The BODYPASS exhibition is thus an exhibition that aims to identity, by providing the means to infiltrate into the artists’ inner-realm through the perception of the human body by means of their paintings, which resolve issues of reality.
About the Artist:
Arron Teo was bewildered with the ever-changing presentation of the woman body in mass media as the ideal beauty. The ideal is another form of imagination in his search for the ideal beauty in reality. Transforming images of woman seen in mass media into his imaginary realm known as Withered Paradise, he intends to prolong their existence as the ideal beauty in paintings while they fade away in reality.
Sand lotus and oil glazed bodies of women in unusual colors of red & blue hues fill up the imaginary Withered Paradise Series. Arron perceives sand lotus as the connection between reality and the paradise, transforming the ideal representation of woman body as the fairy-tale Thumbelina in his newly developed paintings.
About the Artist:
Nicholas Chai expresses his memories and desires in relation to loneliness. He seeks to make his audience more aware of the intimate and mundane nature of the passing of time, the time that we spent with people or alone in seclusion. He believes that our mind is most available for fantasy when we are dreaming and yearning.

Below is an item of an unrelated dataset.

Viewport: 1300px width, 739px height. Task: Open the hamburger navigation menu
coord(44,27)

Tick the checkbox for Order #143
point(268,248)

In his ongoing series of work, Nicholas depicts moments whereby the objects of desire are fully engrossed in embrace. He attempts to reveal his subjects’ self-consciousness and, paradoxically, the insecurities they have with their own identity and coming to terms with their own sexuality. He intends the seductive palettes of red in his paintings to stir up sensuality that cannot be touched. Hence, all the more desired his subjects become.
About the Artist:
Janice Chin is interested in the urban condition and what lies beneath the façade of a person. Some of us judge people purely by appearance, or some will judge even without seeing them. Therefore, does the body really matter? Perhaps caring too much about this material body, and any happiness or sorrow it brings us is only illusion.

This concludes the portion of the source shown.